The Double Standard (Golden Parachute Edition)

The next time you hear a liberal complain about the severance package for some Wall Street fat cat, considering the following example of "golden parachutes" outside the corporate suite.

In this case, the firm about to pay through the nose isn't an investment bank, or a brokerage house--it's a television network. We refer to NBC, which is trying to resolve its late-night programming disaster. Earlier this afternoon, Tonight Show host Conan O'Brien announced that he would not accept his show's move to 12:05 a.m. (as NBC suggested), clearing Jay Leno's return to his old 11:35 timeslot.

With that decision, Mr. O'Brien is all-but-certain to leave the network, triggering his "escape clause." According to entertainment sources, Conan will receive up to $28 million, the remaining value of his contract with NBC. The final figure is subject to negotiation, but Mr. O'Brien is represented by a team of heavyweight Hollywood lawyers; for pushing Conan out of the host's chair, NBC will pay a staggering price.

Maybe that's why O'Brien told fans not to worry about him. That eight-figure payday should be enough to tide him over until he signs a new deal with Fox or ABC.
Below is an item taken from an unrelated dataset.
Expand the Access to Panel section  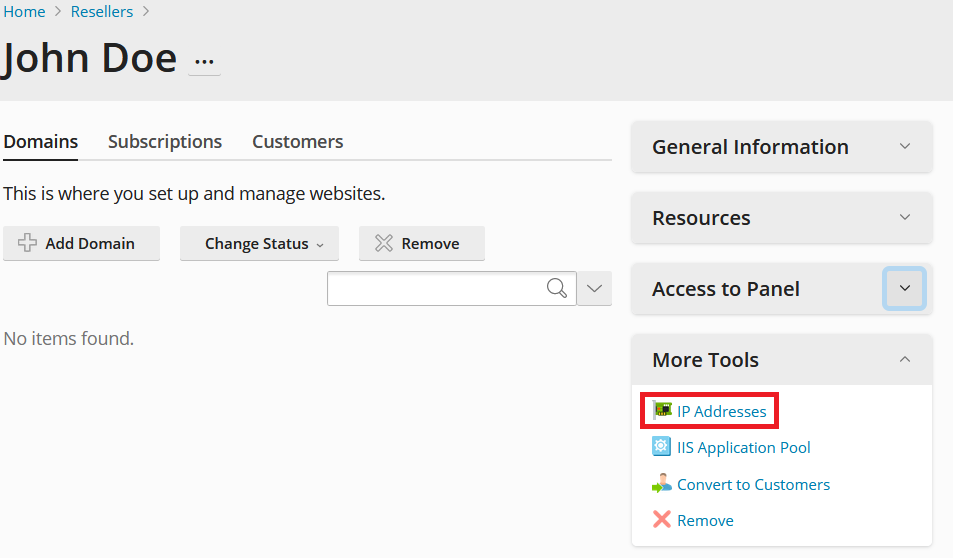coord(904,288)
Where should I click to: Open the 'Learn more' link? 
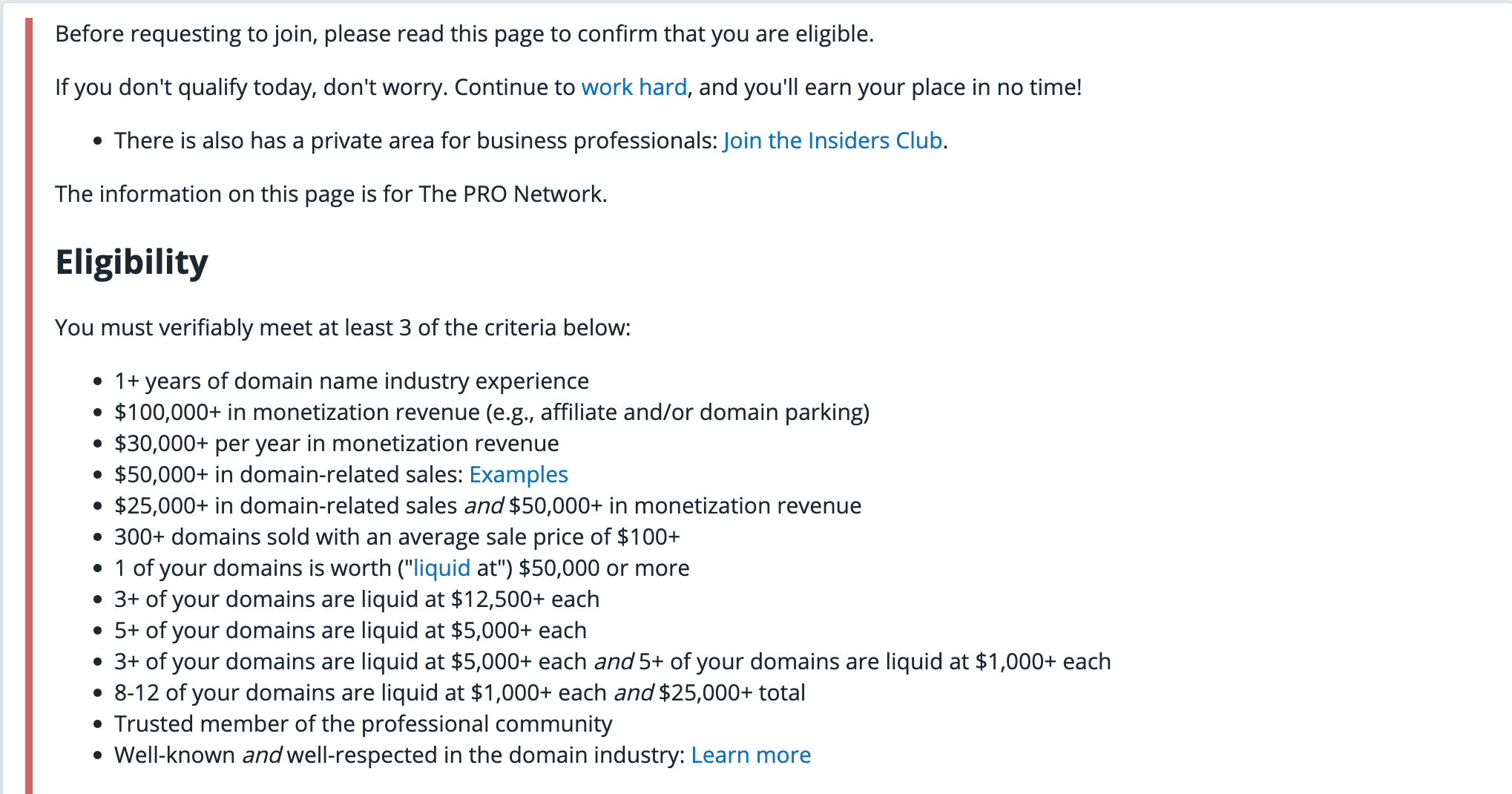751,755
So where's the outrage? When a failed exec gets a big payout, the libs are normally enraged. And, Mr. O'Brien is an executive; his production company (Conaco) produces Tonight for NBC. During his tenure, the program lost an estimated 2 million viewers and ad revenues declined, impacting the network's bottom line. Apparently, Conan has something in common with other failures in the business world.

But, because he's a media favorite--and labors in the entertainment industry--Mr. O'Brien will (apparently) be spared the criticism leveled at fired business execs. Another double-standard? You decide.


Chris said...

Aw.......c'mon already! "Left media." Uh, isn't that why O'Reilly and company are in business...to provide a counter to the "left media?"
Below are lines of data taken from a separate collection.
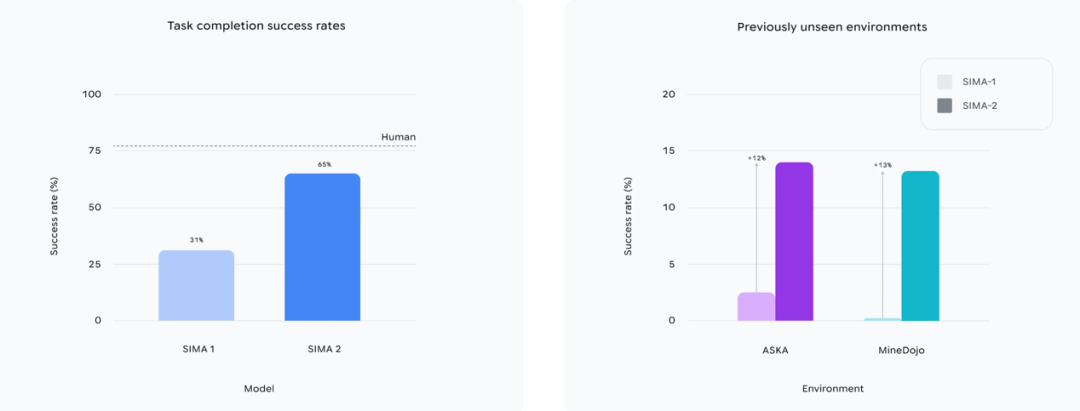Click the light blue SIMA 1 bar
Viewport: 1080px width, 411px height.
click(x=196, y=286)
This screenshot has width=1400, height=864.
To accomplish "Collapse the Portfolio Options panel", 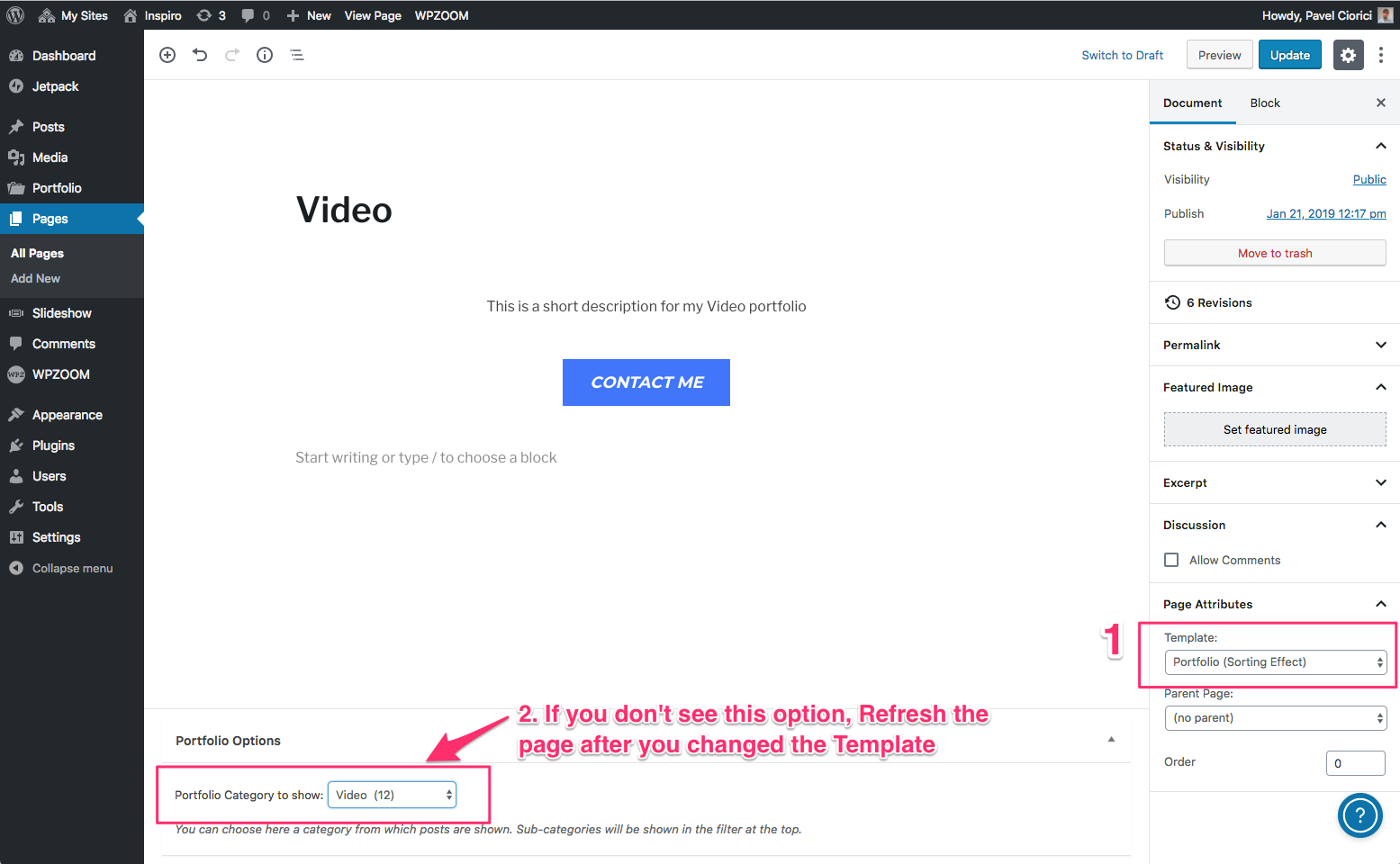I will click(x=1111, y=740).
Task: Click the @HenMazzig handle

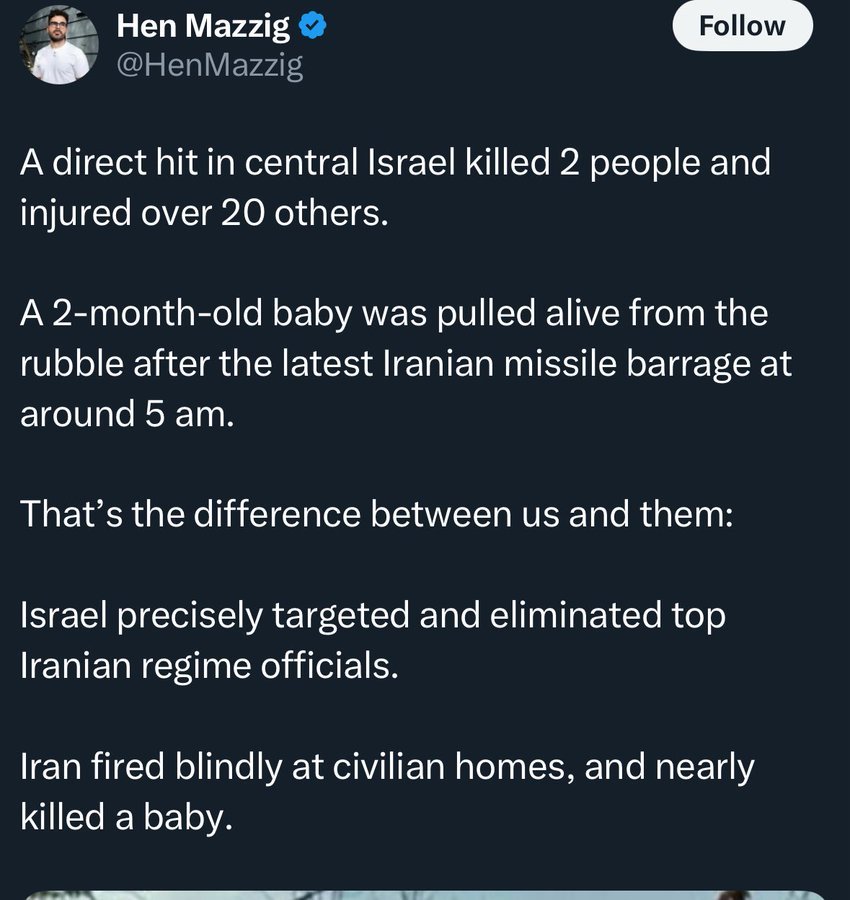Action: pos(209,64)
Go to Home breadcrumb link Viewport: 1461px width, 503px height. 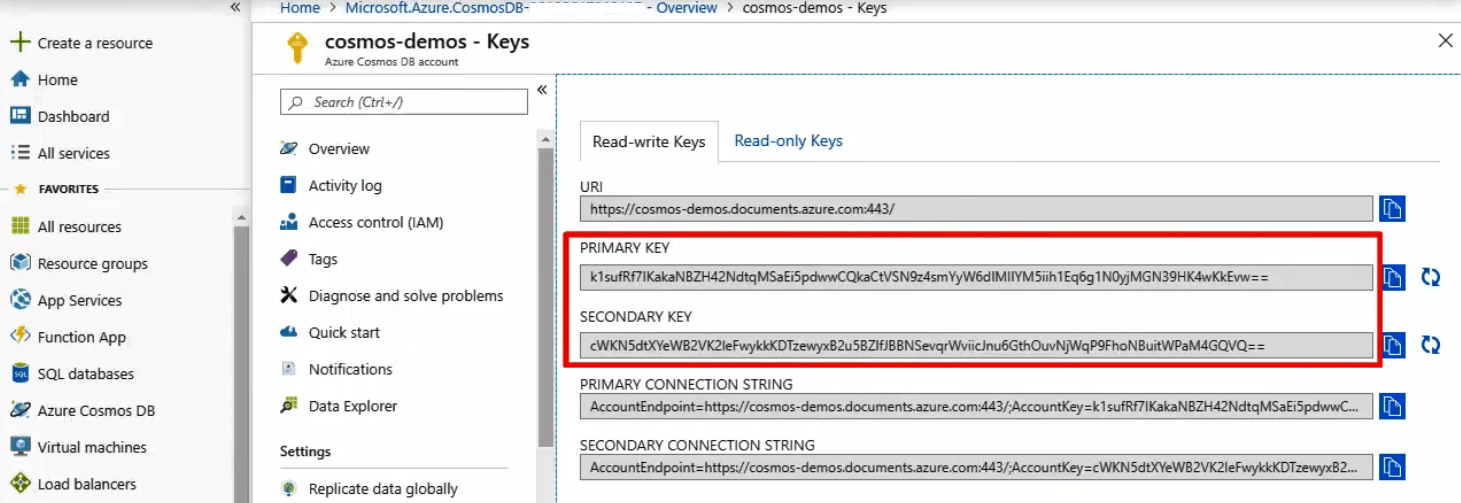pyautogui.click(x=300, y=8)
I may be wrong, but I don't hear Fox News pundits screaming about this one. Hell, maybe after reading your post, they will. But until then, I think you ought to reconsider having your last sentence in your post. It sullies an otherwise well-written missive.

popantipop said...

I think you have this one wrong. Conan had a proven track record before he moved to this slot. NBC engaged him in a contract and promised him a few years to grow the show. NBC backed out of the deal before he fully had the time to develop the show. Conan deserves to have most of his contract paid out because of that. I would send this around to my friends as I do think you make great points but I think your focus on the liberal part of it waters down your argument and takes a smart post and turns it into just some bashing. Leave the bashing to Rush. Your blog is too good for that.

Unknown said...

And there's usually not much hand-wringing about how much major sports figures pull down. Even though the public indirectly subsidizes their salaries in many cases through public financing of stadiums and arenas. The public seems to buy the meritocracy of sports and entertainment, and disparate salaries in same, but not in business generally.

RPB said...

Conan's contract and show do not predicate on the forced payment of hundreds of billions of taxpayers' dollars and the guaranteed back stop of many trillions more.